Il meccanico non capisce una
parola d'inglese, io ovviamente nulla di albanese; gli spiego
quindi il problema tramite il tassista, ma tanto la scia d'olio
è già abbastanza chiara!
Guardiamo sotto e ... subito
una buona notizia: non è niente di grave: è
solo il filtro dell'olio che, con la botta presa, si è
rotto."Solo",
per la verità, non sarebbe la parola giusta, poichè
non devo dimenticare di essere in Kosovo. Vabbè, che
sarà mai, in fondo sono in una capitale di uno Stato
europeo, si troverà un filtro dell'olio della marca
di motociclette più diffusa al mondo! Invece NO!
Per farla breve, dopo un intero
pomeriggio di attesa, il meccanico riesce a trovarmi un filtro
dell'olio di marca sconosciuta, più grande del mio,
ma che, fortunatamente ha la stessa filettatura. In Italia
glielo avrei tirato dietro, ma qui è come la manna
dal cielo. Lo monta, lo controlla, rabbocco con due kg d'olio
(stimo uno perso per strada e un altro nel cambio del filtro),
anche questo di marca sconosciuta (rabbrividisco quando leggo
sulla confezione "per motori 2 T, 4T e diesel"):
il filtro non perde, il problema sembra risolto.
Durante l'attesa presso il
meccanico, mi sento chiamare "Marcello, ma tu che ci
fai qui?!".
E' Tano, un mio amico motociclista
(ha una Gold Wing 1500 come me), che non vedo da anni, da
un raduno Gold Wing. "Faccio un giro in moto" gli
rispondo ridendo: lui è qui da mesi, carabiniere nella
missione internazionale in Kosovo, come mi racconta appena
sceso dalla camionetta militare che si è fermata proprio
di fronte al "mio" meccanico.Incredibile,
trovo un amico, con la stessa mia moto, che non vedevo da
anni, qui, in Kosovo! Tano sembra ancora più meravigliato
di me: di turisti in effetti non ne ha visti molti qui, nè
di motociclisti: sono il primo italiano in moto che incontra
in Kosovo. Anche lui mi dà del "pazzo": grandi
risate, tanti ricordi e staremmo a parlare per ore, anche
del mio viaggio, ma il dovere lo chiama. Mi dà qualche
utile indicazione su dove dormire e dove andare, e ci salutiamo.

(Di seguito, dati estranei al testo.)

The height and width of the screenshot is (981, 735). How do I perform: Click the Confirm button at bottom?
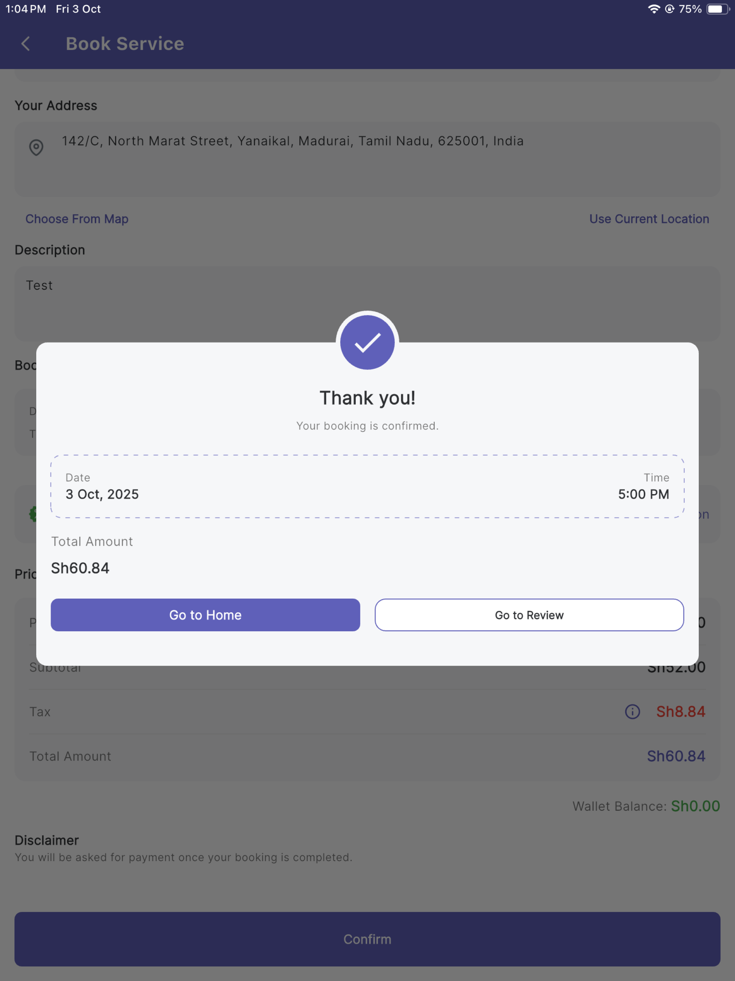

E' ormai sera quando il meccanico
trova il filtro e mi sistema la moto. Il pomeriggio, che avevo
programmato altrimenti, ormai è andato. Pazienza, poteva
andare peggio! Trovo l'albergo ed esco un po' in giro per
Pristina e dintorni.
Di questo giro serale, mi colpisce
la gran vita presente in questa città, piena di locali,
affollati di gente (è sabato sera). Forse è
anche la voglia di lasciarsi indietro anni di guerre e di
incertezza, in un nuovo Stato che spera in un futuro migliore.
Gentilissimi i poliziotti locali,
che mi fanno passare in moto e parcheggiare senza problemi,
in pieno centro. Anche a Pristina è notevole la presenza
dei militari della missione internazionale, di varie nazionalità
(a Pristina è presente il comando della KFOR).